I will admit that one reason I had misgivings about hiring Kirby Smart as Georgia’s head coach was due to something he said on the radio last summer.
“That cell phone you’ve got is the death of coaches,” Smart said. “Every college coach I talk to won’t say it on record, but every one’s thinking, ‘Should I go to the League?’ Because you don’t have the same requirements. It’s different. The hours are different. But the recruiting is non-stop. Today I was on the boat, and my phone was blowing up. It’s non-stop.
“You can put the phone away in pro ball. For three or four months, players have the CBA where you can’t do certain things. For us, it’s non-stop. I’ve got recruits that will text and call in the middle of the night, and I’m with my family. But you’ve got to dedicate time to that, or you can’t do it.”
Alabama has brought in the No. 1-ranked recruiting class for five straight years. Smart described the mindset with Nick Saban as always being behind in recruiting. If a coach thinks he’s ahead, Saban will remind him that he’s not. Alabama has the luxury of a huge recruiting staff, which many schools can’t afford. If a coach can’t handle a recruit, a staffer can, because otherwise, other schools can pounce.
“If you don’t, somebody (else) will,” Smart said. “That’s the part why I say college coaches are always looking to go. If you’re not a niche recruiter, as you get older or less active as a recruiter, you become less valuable.”
Was Smart, as he put it, looking to go? He doesn’t say he was, but it sounds there like he’d spent some time contemplating the question. I’m not saying that Smart’s value as a potential head coach hire is solely tied up in his ability to recruit, but if the fire in the belly had started to diminish, even a little, it would have made it harder to justify entrusting the job to someone with no previous head coaching experience.
Fortunately, events of the past two or so months have put my concerns to rest. Smart may not have locked down every recruit he wanted, but I don’t think anyone can say that was due to a lack of effort on his part or his staff’s. And judging from this, he hasn’t exactly slowed down since signing day.
On a typical day now in the office: “I got up about 6:30 today and got to the office a little bit before 7:30. We do a lot of quality control work, defensively, offensively in the morning from 8 to 11. The coaches are in watching tape, deciding how we’re going to do this. Each opponent we play, we’re studying what we did last year, offensively, defensively, what we’re going to do going forward. Me personally, I’m taking phone calls from high school coaches and recruits at different times intermittently in the morning and they’ll be a lunch break. We’ll let coaches go, they get an hour to eat, work out and get everything done they need to do. Then we start back in the afternoon on recruiting and we go from about 1 to 3:30 evaluating prospects, making decisions on 2018 kids.”
Jeez, one hour for lunch and then get your asses back in the office, boys, you’ve got 2018 waiting on you. I don’t want to say the whole thing is obsessive, but it’s definitely focused.
The reason I don’t want to say it’s obsessive is because Smart appears to have that concern in the back of his mind, too.

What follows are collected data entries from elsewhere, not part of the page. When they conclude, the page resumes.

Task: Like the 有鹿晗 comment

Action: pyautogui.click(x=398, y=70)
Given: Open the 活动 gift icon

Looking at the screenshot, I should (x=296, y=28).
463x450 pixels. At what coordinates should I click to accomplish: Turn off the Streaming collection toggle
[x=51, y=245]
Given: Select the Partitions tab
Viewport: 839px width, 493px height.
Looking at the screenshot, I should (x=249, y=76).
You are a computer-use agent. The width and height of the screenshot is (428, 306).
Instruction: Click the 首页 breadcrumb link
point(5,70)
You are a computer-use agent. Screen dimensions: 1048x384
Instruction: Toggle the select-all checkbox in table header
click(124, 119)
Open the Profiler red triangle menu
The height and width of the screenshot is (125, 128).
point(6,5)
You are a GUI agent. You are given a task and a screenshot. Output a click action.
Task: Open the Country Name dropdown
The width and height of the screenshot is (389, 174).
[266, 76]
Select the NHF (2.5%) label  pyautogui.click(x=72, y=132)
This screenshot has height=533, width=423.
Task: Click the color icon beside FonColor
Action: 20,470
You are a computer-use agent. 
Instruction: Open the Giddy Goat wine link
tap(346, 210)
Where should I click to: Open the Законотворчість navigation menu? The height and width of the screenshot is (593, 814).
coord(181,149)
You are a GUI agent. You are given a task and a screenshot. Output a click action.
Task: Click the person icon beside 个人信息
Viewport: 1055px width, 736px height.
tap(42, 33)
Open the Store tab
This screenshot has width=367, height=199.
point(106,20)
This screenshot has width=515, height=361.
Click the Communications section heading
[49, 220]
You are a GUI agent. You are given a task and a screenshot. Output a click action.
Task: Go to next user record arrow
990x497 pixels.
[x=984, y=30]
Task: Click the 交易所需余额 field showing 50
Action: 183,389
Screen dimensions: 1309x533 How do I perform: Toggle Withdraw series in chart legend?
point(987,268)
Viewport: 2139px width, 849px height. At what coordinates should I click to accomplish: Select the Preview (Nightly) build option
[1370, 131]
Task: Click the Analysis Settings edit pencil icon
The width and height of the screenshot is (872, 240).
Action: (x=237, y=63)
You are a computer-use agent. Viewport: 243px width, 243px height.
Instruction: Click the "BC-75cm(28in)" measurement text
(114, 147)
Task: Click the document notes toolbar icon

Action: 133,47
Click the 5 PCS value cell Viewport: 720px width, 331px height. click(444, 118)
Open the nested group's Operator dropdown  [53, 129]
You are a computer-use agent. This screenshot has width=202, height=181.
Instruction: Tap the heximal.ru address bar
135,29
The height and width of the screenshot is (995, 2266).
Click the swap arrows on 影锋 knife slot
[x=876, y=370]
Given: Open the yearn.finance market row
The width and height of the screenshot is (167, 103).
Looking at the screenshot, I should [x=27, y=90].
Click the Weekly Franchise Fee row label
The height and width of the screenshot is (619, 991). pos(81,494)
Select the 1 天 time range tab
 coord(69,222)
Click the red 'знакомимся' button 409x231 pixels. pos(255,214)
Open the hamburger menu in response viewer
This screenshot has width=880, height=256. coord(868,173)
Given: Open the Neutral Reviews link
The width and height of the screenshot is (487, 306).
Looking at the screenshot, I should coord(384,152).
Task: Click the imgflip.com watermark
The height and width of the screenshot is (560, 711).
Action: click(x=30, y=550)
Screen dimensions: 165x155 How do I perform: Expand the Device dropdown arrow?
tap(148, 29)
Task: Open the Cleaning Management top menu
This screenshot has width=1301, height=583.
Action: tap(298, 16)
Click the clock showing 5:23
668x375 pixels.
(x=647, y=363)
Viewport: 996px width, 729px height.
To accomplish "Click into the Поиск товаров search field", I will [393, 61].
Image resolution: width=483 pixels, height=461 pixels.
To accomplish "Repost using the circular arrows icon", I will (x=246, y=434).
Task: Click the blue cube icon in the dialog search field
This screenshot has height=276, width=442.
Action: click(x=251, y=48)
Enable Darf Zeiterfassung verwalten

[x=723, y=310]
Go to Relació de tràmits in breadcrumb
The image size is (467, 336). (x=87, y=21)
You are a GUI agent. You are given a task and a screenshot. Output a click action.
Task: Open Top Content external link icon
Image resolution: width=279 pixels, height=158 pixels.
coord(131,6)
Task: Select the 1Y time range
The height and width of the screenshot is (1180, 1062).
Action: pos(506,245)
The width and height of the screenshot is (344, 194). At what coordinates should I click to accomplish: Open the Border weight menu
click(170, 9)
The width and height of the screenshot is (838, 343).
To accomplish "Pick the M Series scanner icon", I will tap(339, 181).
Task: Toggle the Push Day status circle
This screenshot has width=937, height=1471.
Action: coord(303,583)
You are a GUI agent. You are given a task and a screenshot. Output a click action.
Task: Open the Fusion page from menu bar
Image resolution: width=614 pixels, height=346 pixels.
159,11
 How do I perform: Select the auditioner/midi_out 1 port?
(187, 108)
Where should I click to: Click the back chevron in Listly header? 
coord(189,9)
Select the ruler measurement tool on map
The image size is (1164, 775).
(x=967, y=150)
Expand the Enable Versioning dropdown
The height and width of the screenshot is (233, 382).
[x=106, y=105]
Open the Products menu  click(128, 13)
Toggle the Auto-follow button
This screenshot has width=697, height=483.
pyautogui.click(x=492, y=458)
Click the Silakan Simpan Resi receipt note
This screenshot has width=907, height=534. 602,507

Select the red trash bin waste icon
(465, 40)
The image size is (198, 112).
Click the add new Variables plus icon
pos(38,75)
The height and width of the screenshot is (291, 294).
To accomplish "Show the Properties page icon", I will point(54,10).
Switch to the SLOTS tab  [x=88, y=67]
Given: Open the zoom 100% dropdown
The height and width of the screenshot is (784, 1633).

Smart pulled in a top-10 recruiting class earlier this month, but he wants his assistants to put their families first, and he says the right recruits respect that.
“They constantly call you and tweet you. There’s some kind of contact nonstop every day with a recruit,” Smart told 680 The Fan. “I want my coaches to be as active as I was as an assistant. But they’ve got to manage their families, too. That’s important to all of us.
“The good recruits, the people we want in our family, they respect that. The kids we recruited this last year, they respected the fact I’m putting my family first when it comes to Sunday and going to church with them and doing things with my family. They’re going to appreciate me more for that than abandoning my family to show them attention. It’s a good balance.”
In fact, he believes a little sanity is a good recruiting tool. I can see his point there. As a recruit, I wouldn’t want to worry that my coach might be so wrapped up in the job that his health could eventually suffer enough such that he’d have to walk away from the program. (Or worse, mail it in a year or two before exiting. See, for example: Meyer, Urban.)
I’m sure being given the keys to the castle has been what Smart needed to make sure his batteries stayed charged. I just hope he can keep his balance as he gets established in the job.